### Data section
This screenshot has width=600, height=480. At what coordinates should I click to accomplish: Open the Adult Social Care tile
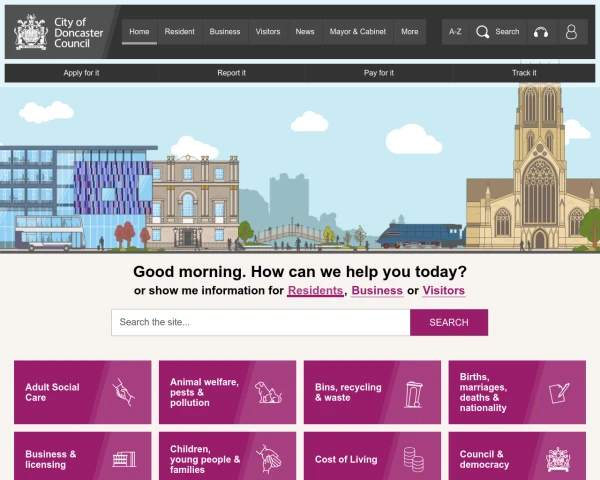tap(82, 392)
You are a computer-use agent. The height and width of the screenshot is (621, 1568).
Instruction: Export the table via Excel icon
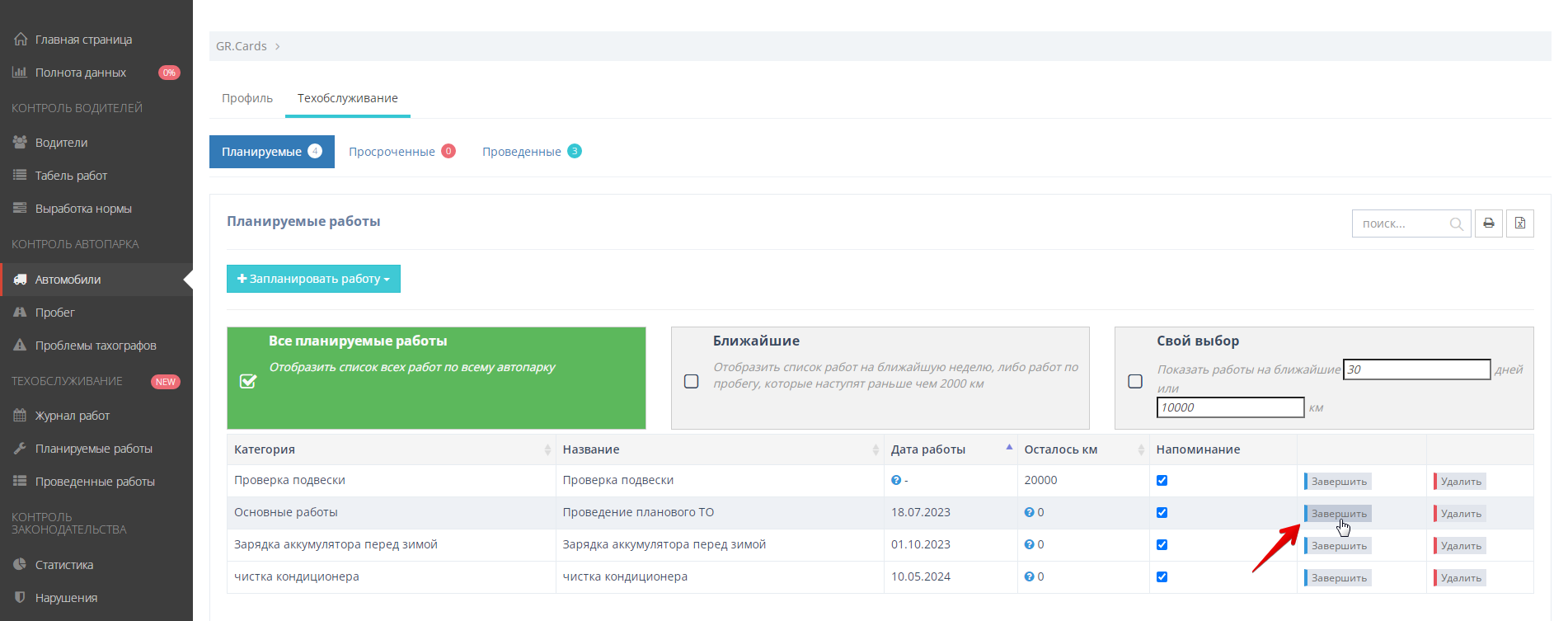1519,223
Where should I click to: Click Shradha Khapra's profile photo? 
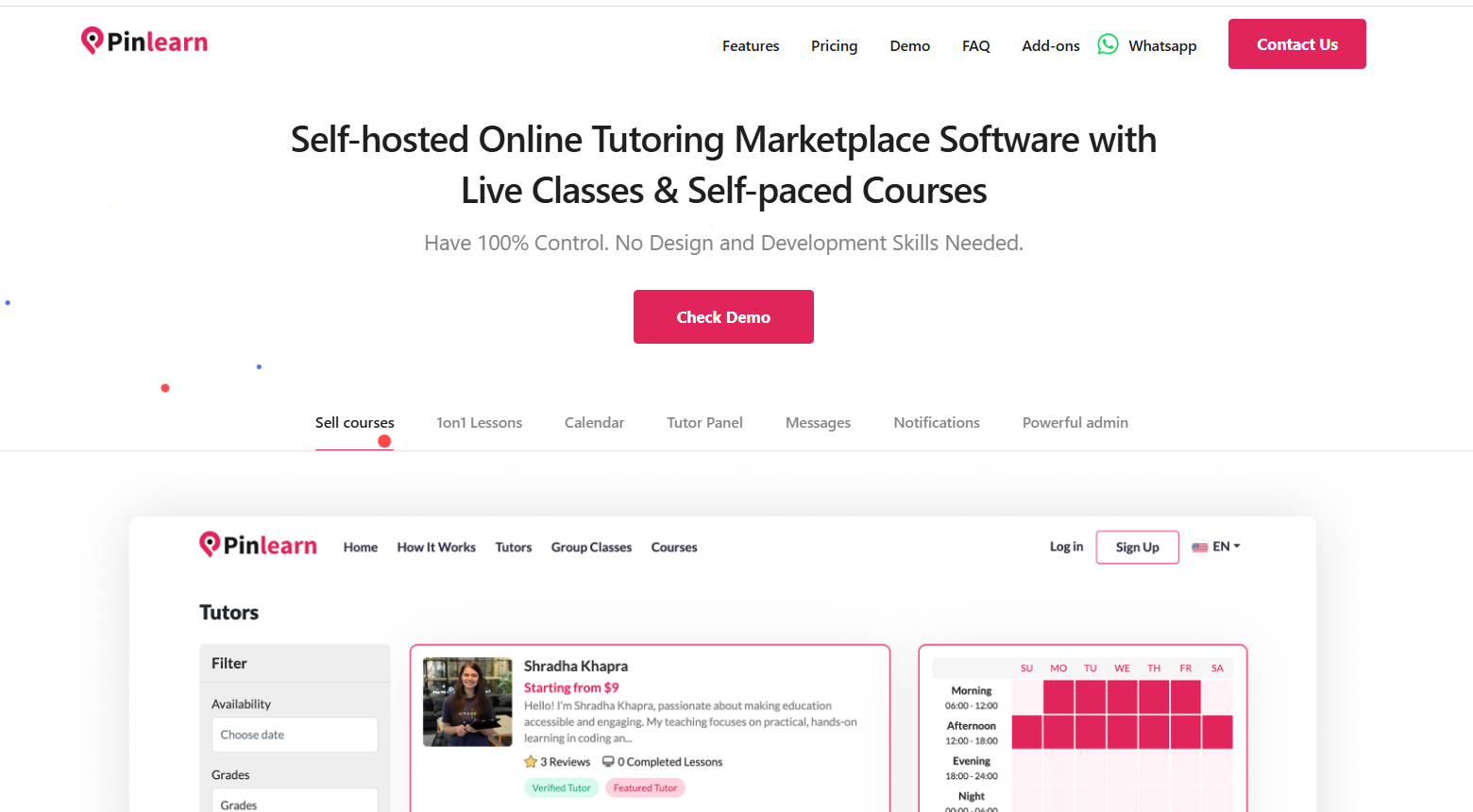(466, 702)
######
▶ Objective:
Rewrite each line of the items above as a Markdown table with the columns Row and Line, numbering the rows and skipping any blank lines. Leave the pictures out of your answer.

▶ Output of the task:
| Row | Line |
|---|---|
| 1 | This screenshot has width=600, height=480. At what coordinates should I click to accomplish: Open the Adult Social Care tile |
| 2 | tap(82, 392) |
| 3 | You are a computer-use agent. The height and width of the screenshot is (621, 1568). |
| 4 | Instruction: Export the table via Excel icon |
| 5 | 1519,223 |
| 6 | Where should I click to: Click Shradha Khapra's profile photo?  |
| 7 | (466, 702) |